I picture Grandpa, Uncle, and Joseph Moxon looking on like Jedi ghosts. . .
Very ably performed. Thank you.
This is great creative writing, entertaining and instructive to read!
I think you might have also been channeling little bit of Hayward while writing this post.
As a very young apprentice carpenter I remember staring, ” like a deer in the headlights”, at the hole left in a home by a vehicle impact. ” Just start, the rest will follow through” , my mentor said. Best advice I have ever recieved.
I often feel the hands of the past owners of my old tools guide me.
I find reading ancient medical Chinese poetry helps. Especially Tao Yuanming
I made my home amidst this human bustle,
Yet I hear no clamour from the carts and horses.
My friend, you ask me how this can be so?
A distant heart will tend towards like places.
From the eastern hedge, I pluck chrysanthemum flowers,
And idly look towards the southern hills.
The mountain air is beautiful day and night,
The birds fly back to roost with one another.
I know that this must have some deeper meaning,
I try to explain, but cannot find the words.
truly an amazing explanation. You earned yourself another follower!
Good article man. I often can feel my grandpa’s presence with me. He was an Amish shoe repairman. farmer, and from all accounts an able carpenter. And I miss him.
I’m often paralyzed by the aim, aim, aim, then aim some more syndrome. then i learned of the military approach find the 80/20 solution. find a solution that solves 80% of the problem. then move forward. adjust to get the other 20% as you go.
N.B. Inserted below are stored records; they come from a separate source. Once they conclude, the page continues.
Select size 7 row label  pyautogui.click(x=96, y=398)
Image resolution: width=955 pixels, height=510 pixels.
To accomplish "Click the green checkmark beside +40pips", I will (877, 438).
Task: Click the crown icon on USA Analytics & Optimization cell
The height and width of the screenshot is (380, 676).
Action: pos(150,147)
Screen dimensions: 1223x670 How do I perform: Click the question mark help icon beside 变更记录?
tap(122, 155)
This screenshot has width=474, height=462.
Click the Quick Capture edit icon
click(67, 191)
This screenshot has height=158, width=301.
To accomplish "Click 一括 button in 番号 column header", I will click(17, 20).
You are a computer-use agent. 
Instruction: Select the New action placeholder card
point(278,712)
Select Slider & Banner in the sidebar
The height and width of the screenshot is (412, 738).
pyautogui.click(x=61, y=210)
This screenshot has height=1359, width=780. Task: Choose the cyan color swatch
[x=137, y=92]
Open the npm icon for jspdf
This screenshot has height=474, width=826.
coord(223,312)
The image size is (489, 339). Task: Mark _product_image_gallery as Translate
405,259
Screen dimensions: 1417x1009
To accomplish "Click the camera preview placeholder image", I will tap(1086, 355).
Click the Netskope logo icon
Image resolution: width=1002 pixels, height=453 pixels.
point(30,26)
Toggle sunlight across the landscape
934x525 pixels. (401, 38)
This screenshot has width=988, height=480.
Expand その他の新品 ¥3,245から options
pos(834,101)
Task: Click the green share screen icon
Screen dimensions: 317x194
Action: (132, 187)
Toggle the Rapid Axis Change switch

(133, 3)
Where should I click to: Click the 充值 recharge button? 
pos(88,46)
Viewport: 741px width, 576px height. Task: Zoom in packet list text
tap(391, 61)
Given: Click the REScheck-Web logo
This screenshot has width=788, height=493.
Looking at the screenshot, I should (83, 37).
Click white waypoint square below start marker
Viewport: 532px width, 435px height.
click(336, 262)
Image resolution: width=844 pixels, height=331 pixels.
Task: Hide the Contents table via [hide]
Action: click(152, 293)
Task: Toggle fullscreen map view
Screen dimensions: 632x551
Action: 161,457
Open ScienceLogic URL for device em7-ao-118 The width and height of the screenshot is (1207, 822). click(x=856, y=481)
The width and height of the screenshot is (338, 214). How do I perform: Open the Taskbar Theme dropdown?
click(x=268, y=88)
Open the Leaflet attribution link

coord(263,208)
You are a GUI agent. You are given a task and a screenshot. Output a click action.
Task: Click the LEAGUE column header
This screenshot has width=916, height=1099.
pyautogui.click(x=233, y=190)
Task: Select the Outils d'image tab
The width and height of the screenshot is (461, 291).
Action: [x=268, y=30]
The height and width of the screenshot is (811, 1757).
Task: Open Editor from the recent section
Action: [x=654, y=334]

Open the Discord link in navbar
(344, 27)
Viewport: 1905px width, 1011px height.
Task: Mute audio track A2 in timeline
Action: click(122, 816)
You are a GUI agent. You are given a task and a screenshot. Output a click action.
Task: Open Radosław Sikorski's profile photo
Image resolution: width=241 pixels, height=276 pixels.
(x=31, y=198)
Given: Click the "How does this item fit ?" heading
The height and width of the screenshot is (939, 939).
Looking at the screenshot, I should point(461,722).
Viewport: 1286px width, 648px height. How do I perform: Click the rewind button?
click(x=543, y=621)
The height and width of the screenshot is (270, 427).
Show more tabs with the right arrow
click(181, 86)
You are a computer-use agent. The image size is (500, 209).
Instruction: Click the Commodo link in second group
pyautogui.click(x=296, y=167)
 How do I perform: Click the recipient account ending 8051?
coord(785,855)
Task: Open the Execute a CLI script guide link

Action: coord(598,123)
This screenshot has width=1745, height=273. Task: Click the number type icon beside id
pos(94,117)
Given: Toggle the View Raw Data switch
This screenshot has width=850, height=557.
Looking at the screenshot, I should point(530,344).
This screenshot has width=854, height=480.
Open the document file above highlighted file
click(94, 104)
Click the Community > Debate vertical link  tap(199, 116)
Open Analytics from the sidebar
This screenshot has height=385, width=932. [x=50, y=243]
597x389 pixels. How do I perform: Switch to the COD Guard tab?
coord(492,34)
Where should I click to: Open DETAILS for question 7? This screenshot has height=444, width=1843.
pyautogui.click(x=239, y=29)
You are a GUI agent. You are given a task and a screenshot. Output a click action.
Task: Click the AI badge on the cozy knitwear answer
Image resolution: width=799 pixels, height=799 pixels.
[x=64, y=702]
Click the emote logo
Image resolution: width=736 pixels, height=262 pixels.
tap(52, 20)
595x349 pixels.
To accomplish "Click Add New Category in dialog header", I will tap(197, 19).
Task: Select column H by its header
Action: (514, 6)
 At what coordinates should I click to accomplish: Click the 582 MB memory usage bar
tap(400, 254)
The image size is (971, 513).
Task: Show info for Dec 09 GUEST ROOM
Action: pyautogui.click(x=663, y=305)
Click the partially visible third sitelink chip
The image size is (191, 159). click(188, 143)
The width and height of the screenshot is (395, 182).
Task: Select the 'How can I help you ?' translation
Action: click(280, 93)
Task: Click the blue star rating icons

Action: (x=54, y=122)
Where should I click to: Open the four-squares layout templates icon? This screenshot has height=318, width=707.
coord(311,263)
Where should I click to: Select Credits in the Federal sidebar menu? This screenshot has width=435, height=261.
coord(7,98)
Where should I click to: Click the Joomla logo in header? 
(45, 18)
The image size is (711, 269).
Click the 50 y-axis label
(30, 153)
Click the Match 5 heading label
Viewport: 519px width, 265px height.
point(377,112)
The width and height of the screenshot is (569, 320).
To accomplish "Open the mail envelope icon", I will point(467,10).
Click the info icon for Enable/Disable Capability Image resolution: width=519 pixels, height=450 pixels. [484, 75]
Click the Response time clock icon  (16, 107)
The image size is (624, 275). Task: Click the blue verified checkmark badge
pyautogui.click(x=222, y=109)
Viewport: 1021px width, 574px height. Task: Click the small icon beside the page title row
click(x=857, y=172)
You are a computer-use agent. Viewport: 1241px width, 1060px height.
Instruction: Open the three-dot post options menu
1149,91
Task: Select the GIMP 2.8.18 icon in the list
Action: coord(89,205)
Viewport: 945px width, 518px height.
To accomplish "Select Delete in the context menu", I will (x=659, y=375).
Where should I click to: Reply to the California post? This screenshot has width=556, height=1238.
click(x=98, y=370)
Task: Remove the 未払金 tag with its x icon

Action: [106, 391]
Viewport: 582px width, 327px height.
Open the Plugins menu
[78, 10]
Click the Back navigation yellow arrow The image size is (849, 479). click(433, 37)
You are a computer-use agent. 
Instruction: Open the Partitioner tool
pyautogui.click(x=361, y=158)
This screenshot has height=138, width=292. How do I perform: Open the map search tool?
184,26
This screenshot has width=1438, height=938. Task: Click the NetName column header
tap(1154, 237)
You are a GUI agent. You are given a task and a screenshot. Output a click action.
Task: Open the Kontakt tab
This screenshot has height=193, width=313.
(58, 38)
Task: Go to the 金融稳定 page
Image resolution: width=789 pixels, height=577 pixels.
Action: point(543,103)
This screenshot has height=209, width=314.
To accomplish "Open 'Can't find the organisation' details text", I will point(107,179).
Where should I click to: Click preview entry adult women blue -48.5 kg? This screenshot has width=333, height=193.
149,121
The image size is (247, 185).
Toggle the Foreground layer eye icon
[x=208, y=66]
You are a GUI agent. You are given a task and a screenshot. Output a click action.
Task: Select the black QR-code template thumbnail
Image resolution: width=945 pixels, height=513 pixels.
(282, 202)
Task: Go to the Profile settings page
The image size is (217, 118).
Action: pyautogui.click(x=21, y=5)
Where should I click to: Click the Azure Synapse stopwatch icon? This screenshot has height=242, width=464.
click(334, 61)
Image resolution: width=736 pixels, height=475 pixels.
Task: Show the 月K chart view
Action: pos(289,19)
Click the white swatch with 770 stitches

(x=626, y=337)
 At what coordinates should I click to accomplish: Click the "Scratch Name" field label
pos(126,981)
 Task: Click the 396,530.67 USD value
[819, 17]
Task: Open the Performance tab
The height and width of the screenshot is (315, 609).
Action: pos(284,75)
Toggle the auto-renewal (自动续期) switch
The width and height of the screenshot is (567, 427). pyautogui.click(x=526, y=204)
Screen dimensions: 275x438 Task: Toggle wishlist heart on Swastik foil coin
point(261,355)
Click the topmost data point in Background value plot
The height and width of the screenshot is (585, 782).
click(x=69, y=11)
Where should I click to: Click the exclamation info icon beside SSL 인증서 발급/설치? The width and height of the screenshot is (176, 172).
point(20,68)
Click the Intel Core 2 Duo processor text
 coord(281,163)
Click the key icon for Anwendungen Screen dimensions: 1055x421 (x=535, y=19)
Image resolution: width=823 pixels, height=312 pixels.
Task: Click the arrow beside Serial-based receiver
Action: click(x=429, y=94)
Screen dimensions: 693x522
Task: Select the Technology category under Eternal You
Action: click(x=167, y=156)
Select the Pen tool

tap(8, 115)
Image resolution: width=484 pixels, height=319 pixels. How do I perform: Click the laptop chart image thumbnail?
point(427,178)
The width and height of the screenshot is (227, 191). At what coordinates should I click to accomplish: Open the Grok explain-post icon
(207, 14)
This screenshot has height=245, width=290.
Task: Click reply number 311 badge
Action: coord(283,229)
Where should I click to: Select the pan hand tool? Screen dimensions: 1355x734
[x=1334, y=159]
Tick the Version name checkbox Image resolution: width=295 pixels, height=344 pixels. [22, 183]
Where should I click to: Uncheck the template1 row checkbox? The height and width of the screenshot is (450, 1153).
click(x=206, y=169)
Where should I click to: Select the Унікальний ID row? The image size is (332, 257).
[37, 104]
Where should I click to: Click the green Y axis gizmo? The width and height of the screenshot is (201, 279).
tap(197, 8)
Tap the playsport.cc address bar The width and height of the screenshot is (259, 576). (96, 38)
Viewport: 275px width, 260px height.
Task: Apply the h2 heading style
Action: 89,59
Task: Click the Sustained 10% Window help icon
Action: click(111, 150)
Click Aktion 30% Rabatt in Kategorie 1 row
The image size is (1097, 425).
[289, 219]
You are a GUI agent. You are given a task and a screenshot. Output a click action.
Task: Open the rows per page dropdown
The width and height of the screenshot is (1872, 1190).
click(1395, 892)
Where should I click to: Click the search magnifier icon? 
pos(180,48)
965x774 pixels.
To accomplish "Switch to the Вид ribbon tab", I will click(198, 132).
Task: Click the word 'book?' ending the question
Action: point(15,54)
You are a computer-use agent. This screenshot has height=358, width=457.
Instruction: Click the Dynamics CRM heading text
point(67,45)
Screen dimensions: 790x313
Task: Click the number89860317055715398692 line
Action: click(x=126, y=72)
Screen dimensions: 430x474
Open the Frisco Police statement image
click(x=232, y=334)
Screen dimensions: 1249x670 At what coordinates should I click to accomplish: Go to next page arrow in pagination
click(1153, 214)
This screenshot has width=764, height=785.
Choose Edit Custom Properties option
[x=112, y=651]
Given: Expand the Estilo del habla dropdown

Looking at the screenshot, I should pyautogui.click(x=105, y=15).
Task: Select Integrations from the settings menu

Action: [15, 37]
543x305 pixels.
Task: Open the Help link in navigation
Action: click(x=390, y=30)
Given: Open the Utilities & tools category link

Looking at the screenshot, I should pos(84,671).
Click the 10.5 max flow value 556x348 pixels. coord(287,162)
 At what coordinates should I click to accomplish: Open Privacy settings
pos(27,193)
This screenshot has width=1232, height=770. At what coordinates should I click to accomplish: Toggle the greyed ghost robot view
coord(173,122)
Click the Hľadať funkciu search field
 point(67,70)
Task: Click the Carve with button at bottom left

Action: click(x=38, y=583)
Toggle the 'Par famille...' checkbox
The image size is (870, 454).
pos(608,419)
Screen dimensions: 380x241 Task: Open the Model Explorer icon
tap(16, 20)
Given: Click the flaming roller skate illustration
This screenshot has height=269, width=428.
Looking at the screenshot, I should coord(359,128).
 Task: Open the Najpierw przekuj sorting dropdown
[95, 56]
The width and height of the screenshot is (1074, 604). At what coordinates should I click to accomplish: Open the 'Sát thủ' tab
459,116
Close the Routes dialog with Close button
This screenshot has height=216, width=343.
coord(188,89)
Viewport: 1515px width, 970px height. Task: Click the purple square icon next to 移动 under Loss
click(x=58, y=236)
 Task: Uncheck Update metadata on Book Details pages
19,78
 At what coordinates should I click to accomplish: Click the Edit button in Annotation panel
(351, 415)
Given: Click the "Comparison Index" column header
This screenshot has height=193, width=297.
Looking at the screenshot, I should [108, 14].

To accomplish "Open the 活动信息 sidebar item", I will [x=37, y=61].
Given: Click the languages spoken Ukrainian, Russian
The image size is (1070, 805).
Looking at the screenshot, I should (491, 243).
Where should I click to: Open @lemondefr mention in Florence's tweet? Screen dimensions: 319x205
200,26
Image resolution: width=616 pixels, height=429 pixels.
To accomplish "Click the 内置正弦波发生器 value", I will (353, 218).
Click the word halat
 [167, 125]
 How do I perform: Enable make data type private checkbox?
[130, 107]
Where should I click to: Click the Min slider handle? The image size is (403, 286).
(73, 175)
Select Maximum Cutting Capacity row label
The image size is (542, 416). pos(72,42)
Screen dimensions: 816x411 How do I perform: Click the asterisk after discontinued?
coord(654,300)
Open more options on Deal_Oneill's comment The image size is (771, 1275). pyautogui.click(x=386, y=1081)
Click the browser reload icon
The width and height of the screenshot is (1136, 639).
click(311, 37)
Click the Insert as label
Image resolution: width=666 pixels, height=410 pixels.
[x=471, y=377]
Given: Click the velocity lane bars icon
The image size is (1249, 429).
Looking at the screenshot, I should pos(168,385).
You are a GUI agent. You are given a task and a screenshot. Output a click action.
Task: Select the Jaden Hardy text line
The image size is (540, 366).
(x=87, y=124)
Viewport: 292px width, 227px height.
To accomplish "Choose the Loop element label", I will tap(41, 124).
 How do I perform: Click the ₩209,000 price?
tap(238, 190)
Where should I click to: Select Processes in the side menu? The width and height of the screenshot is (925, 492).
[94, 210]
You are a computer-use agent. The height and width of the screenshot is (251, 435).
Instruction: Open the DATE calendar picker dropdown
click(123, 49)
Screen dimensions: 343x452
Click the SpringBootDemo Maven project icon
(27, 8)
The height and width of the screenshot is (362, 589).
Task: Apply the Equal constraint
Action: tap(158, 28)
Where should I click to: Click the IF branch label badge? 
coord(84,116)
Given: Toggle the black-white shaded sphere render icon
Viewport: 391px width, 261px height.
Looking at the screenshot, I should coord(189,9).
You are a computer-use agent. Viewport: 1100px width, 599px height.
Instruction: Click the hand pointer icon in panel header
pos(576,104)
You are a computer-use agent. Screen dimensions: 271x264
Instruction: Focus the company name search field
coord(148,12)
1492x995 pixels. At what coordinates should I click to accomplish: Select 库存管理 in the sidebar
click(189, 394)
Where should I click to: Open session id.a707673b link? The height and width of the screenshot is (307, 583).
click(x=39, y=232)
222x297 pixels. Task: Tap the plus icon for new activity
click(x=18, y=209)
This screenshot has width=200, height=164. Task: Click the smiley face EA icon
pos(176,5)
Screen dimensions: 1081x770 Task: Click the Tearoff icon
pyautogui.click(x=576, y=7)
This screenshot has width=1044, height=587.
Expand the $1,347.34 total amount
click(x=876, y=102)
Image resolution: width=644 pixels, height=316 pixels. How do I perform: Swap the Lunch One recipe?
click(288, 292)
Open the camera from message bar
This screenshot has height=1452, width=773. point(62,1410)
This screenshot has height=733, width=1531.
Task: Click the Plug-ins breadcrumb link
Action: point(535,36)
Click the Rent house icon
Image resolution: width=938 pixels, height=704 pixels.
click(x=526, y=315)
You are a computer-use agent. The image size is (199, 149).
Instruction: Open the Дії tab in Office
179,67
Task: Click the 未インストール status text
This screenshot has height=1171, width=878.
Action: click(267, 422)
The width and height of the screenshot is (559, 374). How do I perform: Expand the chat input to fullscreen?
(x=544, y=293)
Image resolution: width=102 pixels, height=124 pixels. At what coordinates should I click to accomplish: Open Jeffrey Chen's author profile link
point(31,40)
This is perhaps one of the best and most important posts on this blog, thank you.
You inly pass this way once so go for the best vision and procrastinating just leads to other problems.
You didn’t hesitate to create this essay, did you? Please keep sharing with the rest of us.
Man, I love how you write
Mmm sounds ALL too familiar. Only difference is i get creative with those heavy cuts after about 3 bourbons (or tequilas this week) on ice. Makes for some good cut fingers, dents in my bench, and perhaps a dent or two in my tool. Kidding of course, this russian-ancestry liver just keeps on processing–guess its like the Hulk! 😜Love you in AZ Mr Schwarz…. keep on a bloggin!
My grandfather and I share my shop. My father is present, too. Grandfather Claes immigrated to Chicago from Sweden in 1922. He was an architect, builder and developer. Although I saw his reverence for fine hand tools, I never knew him as a woodworker. He built a successful business building houses in Skokie that was destroyed during the Great Depression. He rebuilt the business, but never regained the fire. My father went corporate and heavily into power tools. Technology could do everything better. Dad collected and hoarded tools. He drew beautiful plans, carefully calculated and measured. Rarely, however, did Dad finish a project. I collect and hoard LAP books. I read them to connect to traditions, techniques and feel for the woodworking my grandfather learned in the Sjöld tradition and the rigors of his Architecture and Engineering education at Chalmers in Sweden. I also struggle to see a project through. I am challenged to solve the woodworking tasks I face with the (very many) tools I have, and not “needing” a specialist tool that will take 6 weeks to arrive. My shop would not be the same without these spirits. I celebrate the completion of each project with a sip of aquavit and thanks to these humans who made me what I am.